> TASKS
[a] Reproduce the records verbatim, beginning with the line that contains "Describe the element at coordinates (1201, 130)" and continuing through the final line of the records, both of these lines included.
[b] Continue the kernel mailing-list discussion on unmapping folios from the direct map, starting after its last sentence.

> EXCERPT PROVIDED
--- BEGIN ---

Thanks a lot. This is really helpful.
David Hildenbrand Oct. 17, 2024, 9:17 a.m. UTC | #5
On 16.10.24 20:39, Shakeel Butt wrote:
> Ccing couple more folks who are doing similar work (ASI, guest_memfd)
> 
> Folks, what is the generic way to check if a given mapping has folios
> unmapped from kernel address space?


Can't we just lookup the mapping and refuse these folios that really 
shouldn't be looked at?

See gup_fast_folio_allowed() where we refuse secretmem_mapping().
Shakeel Butt Oct. 17, 2024, 4:22 p.m. UTC | #6
On Thu, Oct 17, 2024 at 11:17:19AM GMT, David Hildenbrand wrote:
> On 16.10.24 20:39, Shakeel Butt wrote:
> > Ccing couple more folks who are doing similar work (ASI, guest_memfd)
> > 
> > Folks, what is the generic way to check if a given mapping has folios
> > unmapped from kernel address space?
> 
> 
> Can't we just lookup the mapping and refuse these folios that really
> shouldn't be looked at?
> 
> See gup_fast_folio_allowed() where we refuse secretmem_mapping().

That is exactly what this patch is doing. See [1]. The reason I asked
this question was because I see parallel efforts related to guest_memfd
and ASI are going to unmap folios from direct map. (Yosry already
explained ASI is a bit different). We want a more robust and future
proof solution.

--- END ---

(Data extracted from a collection)
--- BEGIN ---

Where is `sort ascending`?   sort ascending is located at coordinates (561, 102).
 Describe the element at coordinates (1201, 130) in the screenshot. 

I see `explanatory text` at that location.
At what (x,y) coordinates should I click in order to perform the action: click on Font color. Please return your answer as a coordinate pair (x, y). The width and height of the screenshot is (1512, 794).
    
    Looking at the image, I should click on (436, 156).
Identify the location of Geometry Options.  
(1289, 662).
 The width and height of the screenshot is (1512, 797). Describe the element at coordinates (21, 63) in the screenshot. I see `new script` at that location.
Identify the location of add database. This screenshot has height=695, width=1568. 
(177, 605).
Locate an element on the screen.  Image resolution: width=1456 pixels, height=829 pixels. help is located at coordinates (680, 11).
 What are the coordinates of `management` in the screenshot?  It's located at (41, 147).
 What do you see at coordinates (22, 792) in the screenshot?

--- END ---

> EXPECTED ANSWERS
[a]
 Describe the element at coordinates (1201, 130) in the screenshot. 

I see `explanatory text` at that location.
At what (x,y) coordinates should I click in order to perform the action: click on Font color. Please return your answer as a coordinate pair (x, y). The width and height of the screenshot is (1512, 794).
    
    Looking at the image, I should click on (436, 156).
Identify the location of Geometry Options.  
(1289, 662).
 The width and height of the screenshot is (1512, 797). Describe the element at coordinates (21, 63) in the screenshot. I see `new script` at that location.
Identify the location of add database. This screenshot has height=695, width=1568. 
(177, 605).
Locate an element on the screen.  Image resolution: width=1456 pixels, height=829 pixels. help is located at coordinates (680, 11).
 What are the coordinates of `management` in the screenshot?  It's located at (41, 147).
 What do you see at coordinates (22, 792) in the screenshot?

[b]
[1] https://lore.kernel.org/all/20241014235631.1229438-1-andrii@kernel.org/

> 
> 
> -- 
> Cheers,
> 
> David / dhildenb
>
David Hildenbrand Oct. 17, 2024, 5:41 p.m. UTC | #7
On 17.10.24 18:22, Shakeel Butt wrote:
> On Thu, Oct 17, 2024 at 11:17:19AM GMT, David Hildenbrand wrote:
>> On 16.10.24 20:39, Shakeel Butt wrote:
>>> Ccing couple more folks who are doing similar work (ASI, guest_memfd)
>>>
>>> Folks, what is the generic way to check if a given mapping has folios
>>> unmapped from kernel address space?
>>
>>
>> Can't we just lookup the mapping and refuse these folios that really
>> shouldn't be looked at?
>>
>> See gup_fast_folio_allowed() where we refuse secretmem_mapping().
> 
> That is exactly what this patch is doing. See [1].

Hah! I should have looked at the full patch not just the discussion 
where I was CCed :)

> The reason I asked
> this question was because I see parallel efforts related to guest_memfd
> and ASI are going to unmap folios from direct map. (Yosry already
> explained ASI is a bit different). We want a more robust and future
> proof solution.

There was a discussion a while ago about having the abstraction of 
inaccessible mappings.

See 
https://lore.kernel.org/all/c87a4ba0-b9c4-4044-b0c3-c1112601494f@redhat.com/

It would be a more future-proof replacement of the secretmem checks.
diff mbox series

Patch

diff --git a/lib/buildid.c b/lib/buildid.c
index 290641d92ac1..f0e6facf61c5 100644
--- a/lib/buildid.c
+++ b/lib/buildid.c
@@ -5,6 +5,7 @@ 
 #include <linux/elf.h>
 #include <linux/kernel.h>
 #include <linux/pagemap.h>
+#include <linux/secretmem.h>
 
 #define BUILD_ID 3
 
@@ -64,6 +65,10 @@  static int freader_get_folio(struct freader *r, loff_t file_off)
 
 	freader_put_folio(r);
 
+	/* reject secretmem folios created with memfd_secret() */
+	if (secretmem_mapping(r->file->f_mapping))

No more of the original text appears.